Furthermore, the Great Unity Party (BBP) – an influential party amongst dissatisfied nationalist voters – urged their supporters to back the no vote. However, on Friday, the party mysteriously announced they’d vote Yes after all, which former BBP MP Sendiller suggested might have been a result of external pressure from the Presidential Palace. Such developments underline how nationalist politicians and their respective voters have yet to be convinced by AKP’s proposed Presidential System, and how such an alliance is struggling to gain traction in the eyes of many Turkish nationalists.

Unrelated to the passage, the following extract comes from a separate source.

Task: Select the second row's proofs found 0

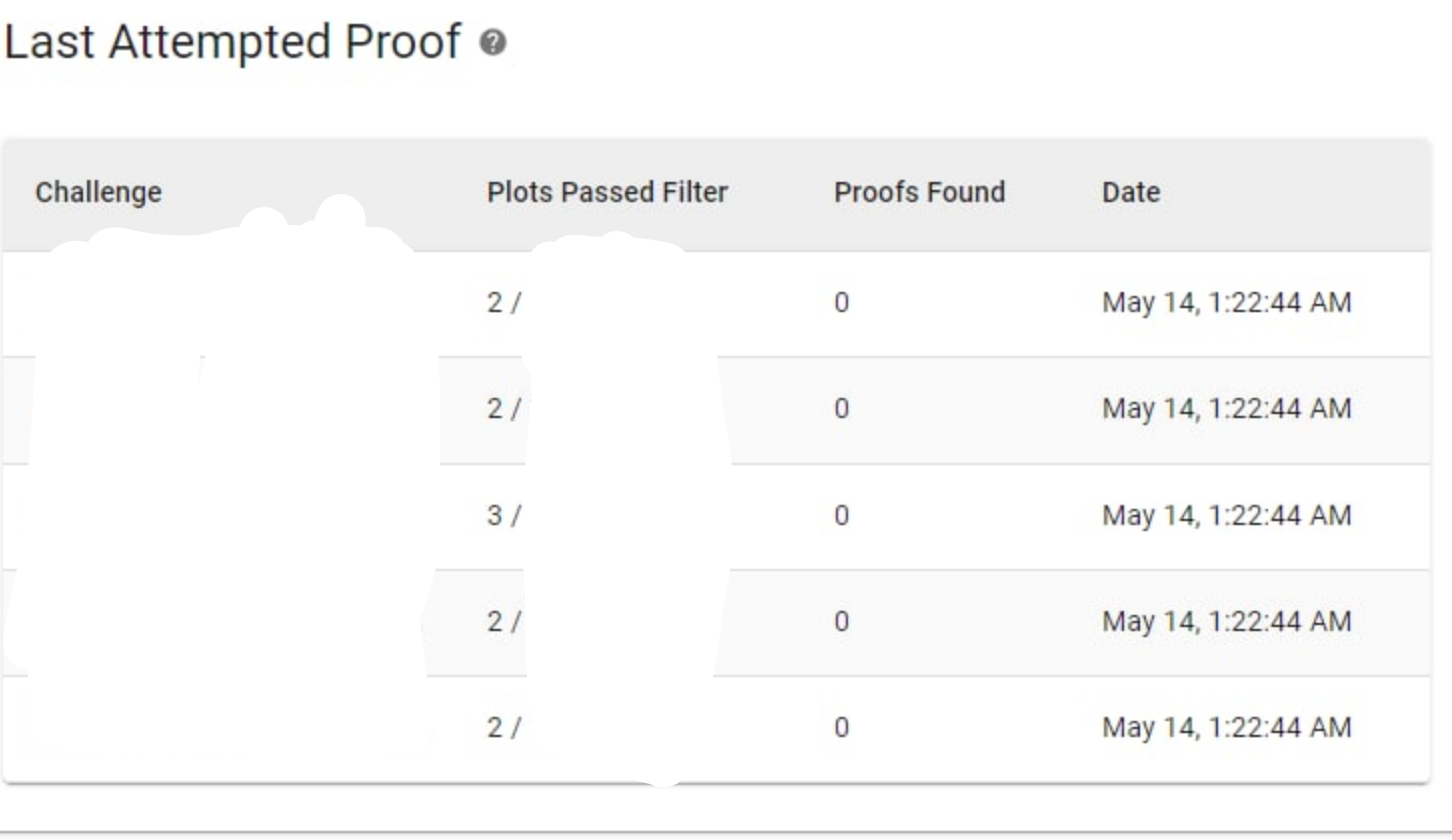Action: (x=841, y=409)
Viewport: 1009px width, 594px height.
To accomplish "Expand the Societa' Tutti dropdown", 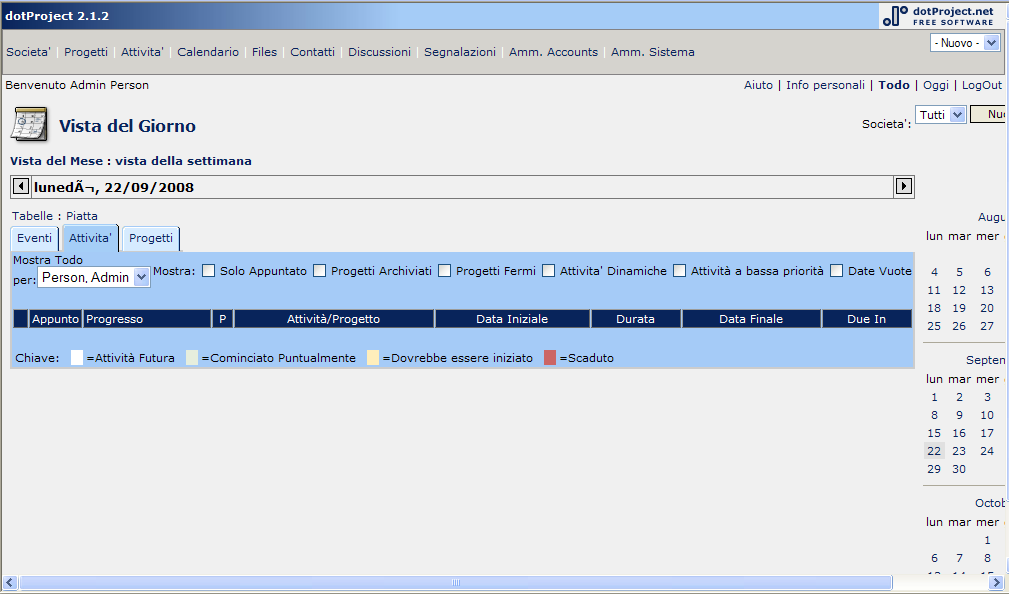I will pos(940,115).
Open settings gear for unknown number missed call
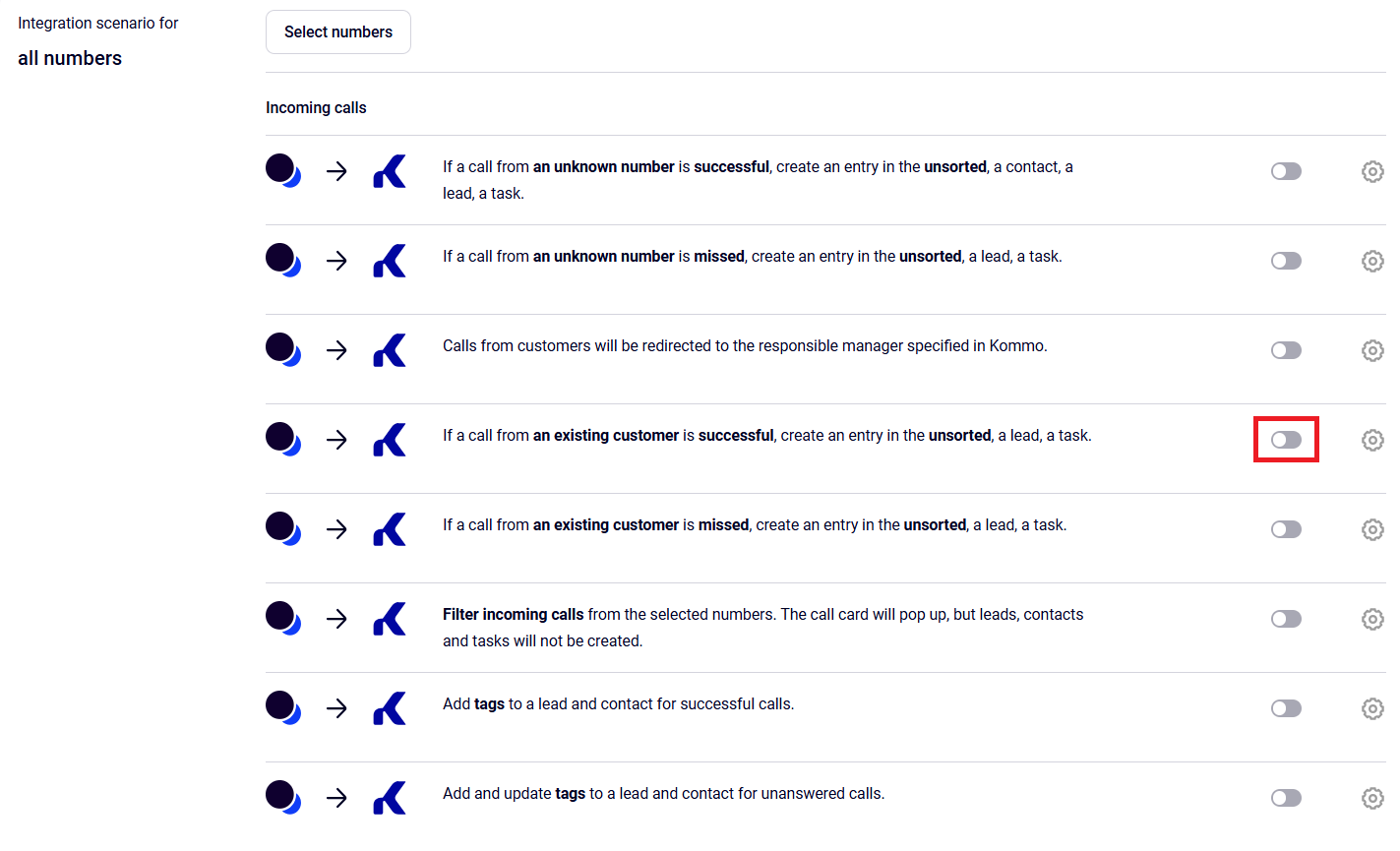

While Bahceli’s support for the constitutional changes may not be convincing too many of his party base, cracks have also started to appear in his alliance with the AKP. Last week, Masoud Barzani – the President of Iraqi Kurdistan – paid a visit to Ankara. Being treated with more respect than usual, the hoisting of the Kurdish flag at Ataturk airport that accompanied his arrival raised alarm bells in the nationalist circles. Bahceli reacted to the flag issue angrily, claiming that “the same flag being raised as equal to the Turkish flag is scandalous, careless and a disgrace.” However, Yildirim responded to the criticism by stating that the Kurdish region of Iraq is an entity recognized worldwide.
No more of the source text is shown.